Sunday, March 2, 2014

ROW80 check-in: Snow and Frida

If I were writing as fast as the snow were falling, I'd have a novel this afternoon! Instead, I'm watching weather reviews (more snow predicted), swaddled in blankets, and trying to stay on schedule despite another nasty cold. So this week's check-in will be truly short.

WRITING:  Over 700 words for 4 out of 7 days. Maybe later tonight. Still waffling between working on two major drafts at the same time. Blogged twice (big improvement). Wrote on the writing blog about self-published writers and give-aways.

READING/COMMUNITY: Two beta reads pending. I'm reading nonfiction the rest of this week Alison Alexander's The Ambitions of Jane Franklin, and it's a wonderful, clearly written bio of an exceptional woman (the wife of Arctic explorer John Franklin).

MARKETING: Don't know if this is direct or indirect, but I've got one book club reading scheduled for April, a guest blog interview set up for mid-March and have reached out to an interesting site called the Author Alliance and The Masquerade Club. Both review historical fiction. Queries pending. I finally took the plunge and called a wonderful local book store and now am scheduled for a book signing (my first) mid-April. They were so nice with very clear guidelines that now I wonder why I waited so long.
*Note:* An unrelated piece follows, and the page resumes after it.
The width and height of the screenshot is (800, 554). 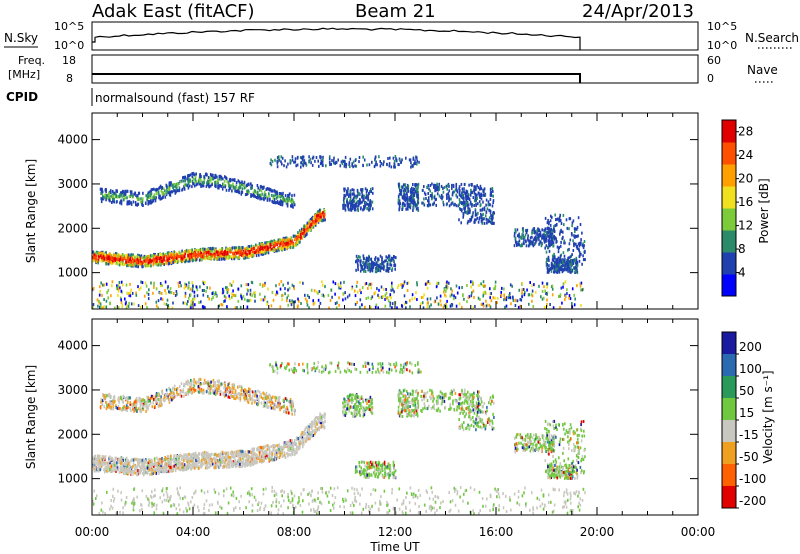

So much of marketing requires advance planning and commitments. Tenacity. All very different from the writing process. Perseverance furthers.

Now, in honor of Women's History Month, the entire month of March, here's a screen CAPTCHA of the most influential artist, a woman who faced tremendous physical and social barriers to become Mexico's first surrealist painter. An icon to many, Frida Kahlo began painting while bedridden. She painted herself again and again, throughout her short life. If you look at photographs of her, you can see an innocence in her early years, slowly transformed to deep sadness. But her life and her art have inspired many, including me, to see what is possible.

I was lucky enough to have visited her studio in Mexico City, to walk through the rooms where she once painted. Large windows looked out on an equally large patio below, gardens as they once were. Easy to dream that she still lives.